The goal of the project is to replicate the results of a study that used a BERT-based classifier for this double regression task. The dataset from the 2020 VarDial challenge is chosen because it had more submissions compared to the 2021 dataset. 

## Dependencies and Imports

In [2]:
%load_ext autoreload

In [17]:
%autoreload 2

import torch
from torch.utils.data import DataLoader
import numpy as np
import pandas as pd
from pathlib import Path
import pickle
import json 
from transformers import AutoModelForSequenceClassification, AdamW
from torch.nn import L1Loss
from tqdm import tqdm

from lib.scalers import scalers
from lib.train_utils import TensorBoardCheckpoint
from lib.geo_utils import mean_distance, median_distance, to_projection, GeolocationDataset

## Load Config and Datasets

In [14]:
config_name = 'utm_lr2e-5'
with open('./configs.json', 'r') as f: 
    config = json.load(f)[config_name]

config

{'train_data': 'SMG2020/ch/train.txt',
 'dev_data': 'SMG2020/ch/dev.txt',
 'scaler': 'joint',
 'model_type': 'bert',
 'model_name': 'statworx/bert-base-german-cased-finetuned-swiss',
 'lossfn': 'MAELoss',
 'save_predictions': True,
 'train_batch_size': 32,
 'max_seq_length': 128,
 'epochs': 50,
 'lr': 2e-05,
 'seed': 42,
 'projection': 'utm',
 'zone_number': 32,
 'zone_letter': 'T'}

In [18]:
train_data = pd.read_table('vardial-shared-tasks/SMG2020/ch/train.txt', header=None, names=['lat', 'lon', 'text'])
dev_data = pd.read_table('vardial-shared-tasks/SMG2020/ch/dev.txt', header=None, names=['lat', 'lon', 'text'])

train_data, col_names = to_projection(train_data, config)
dev_data, _ = to_projection(dev_data, config)

scaler = scalers[config['scaler']]()

train_coords = scaler.fit_transform(train_data[col_names[:2]].values)
train_dataset = GeolocationDataset(train_data['text'].tolist(), train_coords, config)
train_loader = DataLoader(train_dataset, batch_size=config['train_batch_size'], shuffle=True)

Path('data/ch').mkdir(exist_ok=True)
with open('data/ch/scaler.pkl', 'wb') as f:
    pickle.dump(scaler, f)

dev_coords = scaler.transform(dev_data[col_names[:2]].values)
dev_dataset = GeolocationDataset(dev_data['text'].tolist(), dev_coords, config)
dev_loader = DataLoader(dev_dataset, batch_size=config['train_batch_size'], shuffle=False)

train_data

Unnamed: 0,easting,northing,text
0,381131.804856,5.230808e+06,Dr Chester Bennington isch tot 😔😔😔 #rip #linki...
1,439783.213452,5.189910e+06,Mini Fründin hed Lust uf Doktorspieli gha... ....
2,438114.281248,5.248831e+06,Slayer isch besser.

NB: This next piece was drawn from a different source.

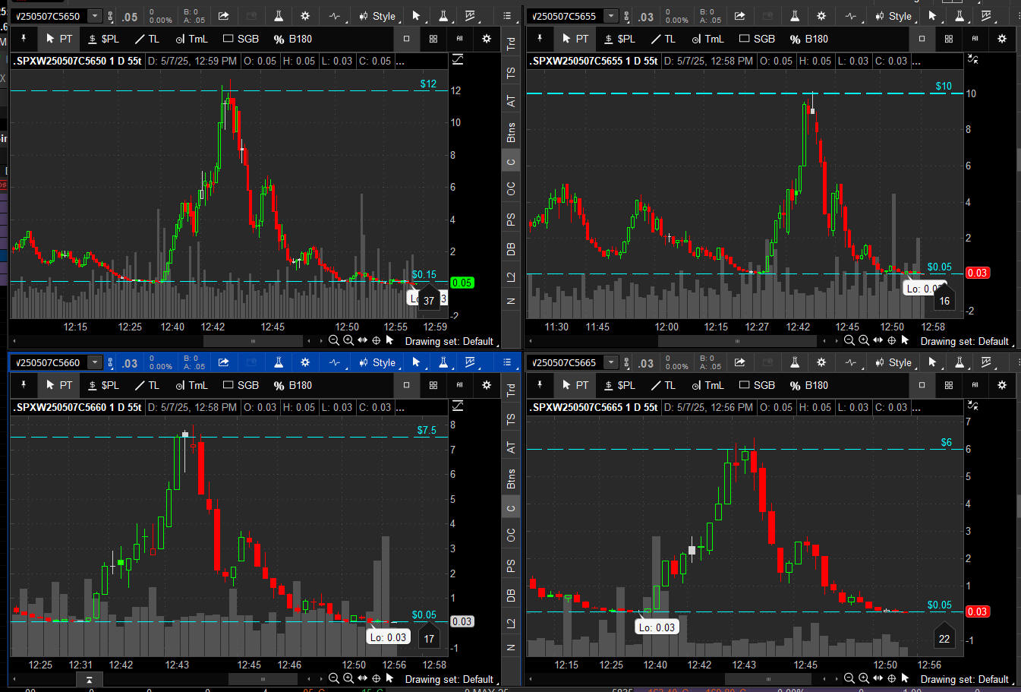Image resolution: width=1021 pixels, height=692 pixels.
Task: Open Drawing set: Default menu below C5660 chart
Action: [x=449, y=679]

Det han ich gescht mini Dr...
3,483390.191173,5.246306e+06,gaht au innere stund? bin grad am speck brate ...
4,427548.501983,5.248952e+06,sie: thy er: ? sie: thy= thank you er: player ...
...,...,...,...
22595,487904.163647,5.238515e+06,"Bin grad in Bus igstige, da seit de Buschauffe..."
22596,365623.151806,5.181110e+06,Rien ne surpassera Dragostea Din Tei de O-zone...
22597,543374.940570,5.199765e+06,het öpert au kei bock meh zum schaffa und lust...
22598,419850.326150,5.237936e+06,Oh wenn wedermol en jodel -5 het wos ned verdi...

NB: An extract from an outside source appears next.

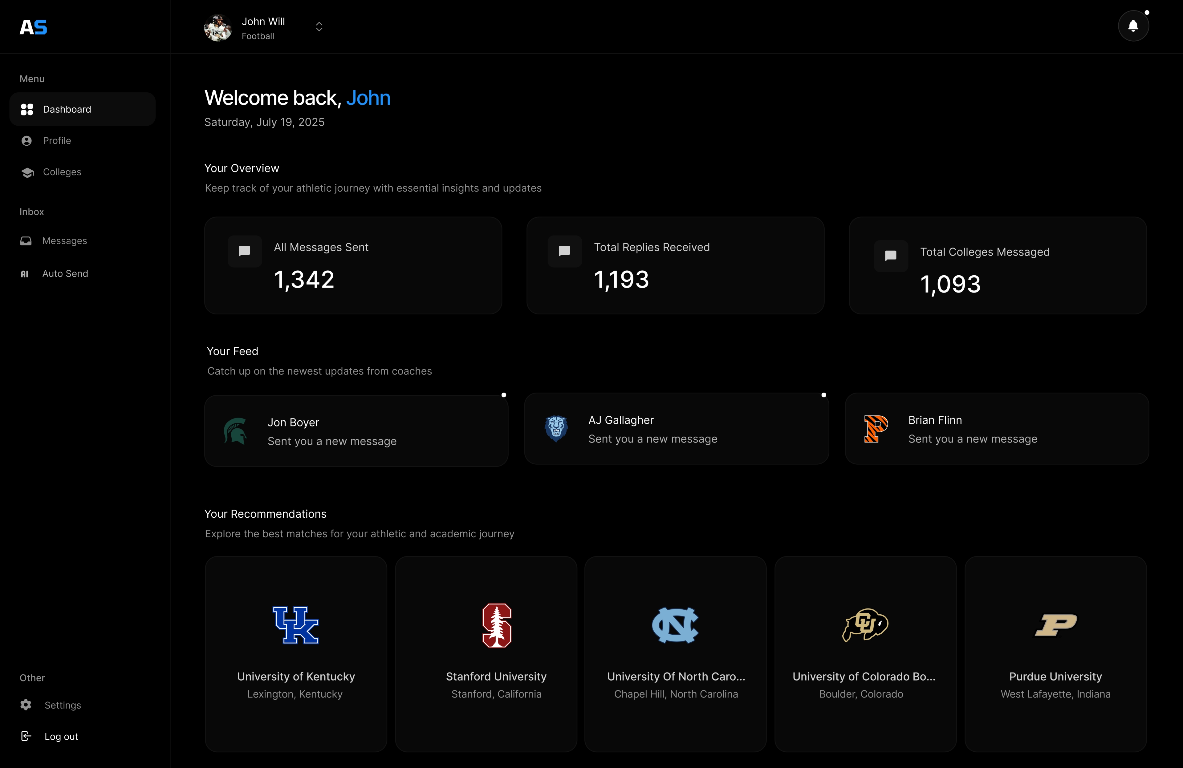Open the Settings gear in sidebar
The width and height of the screenshot is (1183, 768).
26,704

## Training and Evaluation

### Load Model

In [None]:
device = torch.device("cuda" if torch.cuda.is_available() else "cpu")
print(f'Device: {device}')
torch.cuda.empty_cache()

model = AutoModelForSequenceClassification.from_pretrained(config['model_name'], num_labels=2)
optimizer = AdamW(model.parameters(), config['lr'])
model.to(device)

### Training Loop

In [None]:
loss_function = L1Loss()

tb_checkpoint = TensorBoardCheckpoint(log_dir='data/ch/logs',
                                      checkpoint_path='data/ch/checkpoints', run_name=config_name)

def train(model, train_loader, dev_loader, optimizer, loss_function, scaler, epochs=10):
    loss_function = loss_function.to(device)

    for epoch in range(epochs):
        model.train()
        total_loss = 0
        for batch in tqdm(train_loader):
            optimizer.zero_grad()

            # Forward pass
            inputs, labels = batch
            inputs = {k: v.to(device) for k, v in inputs.items()}
            labels = labels.to(device)
            outputs = model(**inputs)

            # Calculate loss
            loss = loss_function(outputs.logits, labels)
            total_loss += loss.item()

            # Backward pass
            loss.backward()
            optimizer.step()

        avg_train_loss = total_loss / len(train_loader)
        print(f"Epoch {epoch+1}/{epochs} - Training loss: {avg_train_loss:.4f}")

        # Evaluate on dev (validation)
        model.eval()
        dev_preds = []
        dev_labels = []
        with torch.no_grad():
            for batch in tqdm(dev_loader):
                inputs, labels = batch
                inputs = {k: v.to(device) for k, v in inputs.items()}
                labels = labels.to(device)
                outputs = model(**inputs)
                dev_preds.append(outputs.logits.cpu().numpy())
                dev_labels.append(labels.cpu().numpy())

        # Metrics
        dev_preds = np.vstack(dev_preds)
        dev_labels = np.vstack(dev_labels)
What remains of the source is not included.